The first of the two special issues, entitled “Performance Analysis and Optimization of Discrete Event Systems,” contains six papers covering recent developments in discrete-event-based methodologies for Markov chains and Markov decision processes, simulation-based optimization and new approaches for the performance regulation of DES. A brief description of each paper in this special issue follows.

The first paper in the issue, “Ranking nodes in general networks: a Markov multi-chain approach” by Berkhout and Heidergott, develops a new Markov chain-based methodology for a meaningful ranking of nodes in a network which enhances Google’s well-established PageRank algorithm.

In the next paper, “Solving a class of simulation-based optimization problems using ‘optimality in probability,’” Mao and Cassandras propose a new optimality criterion using optimality in probability instead of the usual optimality in expectation, an approach favoring the solution whose actual performance is more likely better than that of any other solution and offering a complementary approach to traditional optimality, especially in dynamic and nonstationary environments.

The third paper, “Variance minimization of parameterized Markov decision processes” by Xia, explores the variance minimization problem in Markov decision processes with parameterized policies, which is more challenging to analyze compared to traditional average or discounted criteria. An iterative algorithm is derived to reduce the reward variance and is shown to converge to a local optimal policy.

The paper “Opacity for linear constraint Markov chains” by Bérard, Kouchnarenko, Mullins, and Sassolas considers specifications given as Markov chains which are underspecified in the sense that transition probabilities are required to belong to some set.
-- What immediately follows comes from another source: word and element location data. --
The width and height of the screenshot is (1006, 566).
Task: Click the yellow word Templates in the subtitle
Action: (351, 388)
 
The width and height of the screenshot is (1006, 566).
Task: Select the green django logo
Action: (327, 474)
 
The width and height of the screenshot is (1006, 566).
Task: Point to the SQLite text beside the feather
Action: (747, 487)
In such cases, opacity is defined through an appropriate worst case measure which can be computed or approximated for a class of linear Markov chains of this type and shown to improve opacity.
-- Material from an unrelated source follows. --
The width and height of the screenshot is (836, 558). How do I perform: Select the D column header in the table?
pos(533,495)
In “Applications of generalized likelihood ratio method to distribution sensitivities and steady-state simulation,” Lei, Peng, Fu, and Hu provide applications of the generalized likelihood ratio method to distribution sensitivity estimation for both finite-horizon and steady-state simulation and offer a framework that uniformly treats a number of related sensitivity estimation problems.

Finally, the sixth paper, “Instruction-throughput regulation in computer processors with data-center applications” by Chen, Wardi, and Yalamanchili, considers a recent approach for regulating output performance of DES by estimating in real time the derivative of a plant function through infinitesimal perturbation analysis methods. The approach is applied to control the instruction throughput in various industry program-benchmarks and data center settings.